A Differentiable Rank-Based Objective For Better Feature Learning
This work addresses the challenge of feature learning for machine learning practitioners by providing a more flexible and trainable method, though it is incremental as it builds on an existing statistical technique.
The paper tackled the problem of improving feature learning by introducing difFOCI, a differentiable approximation of the FOCI variable selection method, which enhances applicability and performance in machine learning tasks. The result included better management of spurious correlations and demonstrated utility in variable selection, neural network regularization, and fairness applications, with evaluations on toy examples to convolutional networks.
In this paper, we leverage existing statistical methods to better understand feature learning from data.

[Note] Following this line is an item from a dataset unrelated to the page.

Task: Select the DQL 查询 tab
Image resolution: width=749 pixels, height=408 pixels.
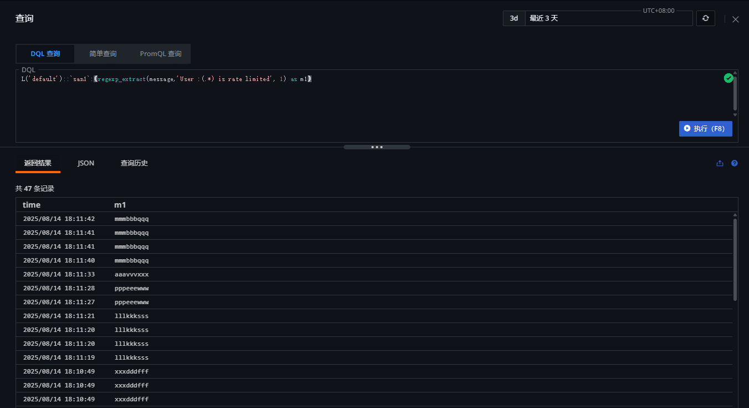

We tackle this by modifying the model-free variable selection method, Feature Ordering by Conditional Independence (FOCI), which is introduced in \cite{azadkia2021simple}. While FOCI is based on a non-parametric coefficient of conditional dependence, we introduce its parametric, differentiable approximation. With this approximate coefficient of correlation, we present a new algorithm called difFOCI, which is applicable to a wider range of machine learning problems thanks to its differentiable nature and learnable parameters. We present difFOCI in three contexts: (1) as a variable selection method with baseline comparisons to FOCI, (2) as a trainable model parametrized with a neural network, and (3) as a generic, widely applicable neural network regularizer, one that improves feature learning with better management of spurious correlations. We evaluate difFOCI on increasingly complex problems ranging from basic variable selection in toy examples to saliency map comparisons in convolutional networks. We then show how difFOCI can be incorporated in the context of fairness to facilitate classifications without relying on sensitive data.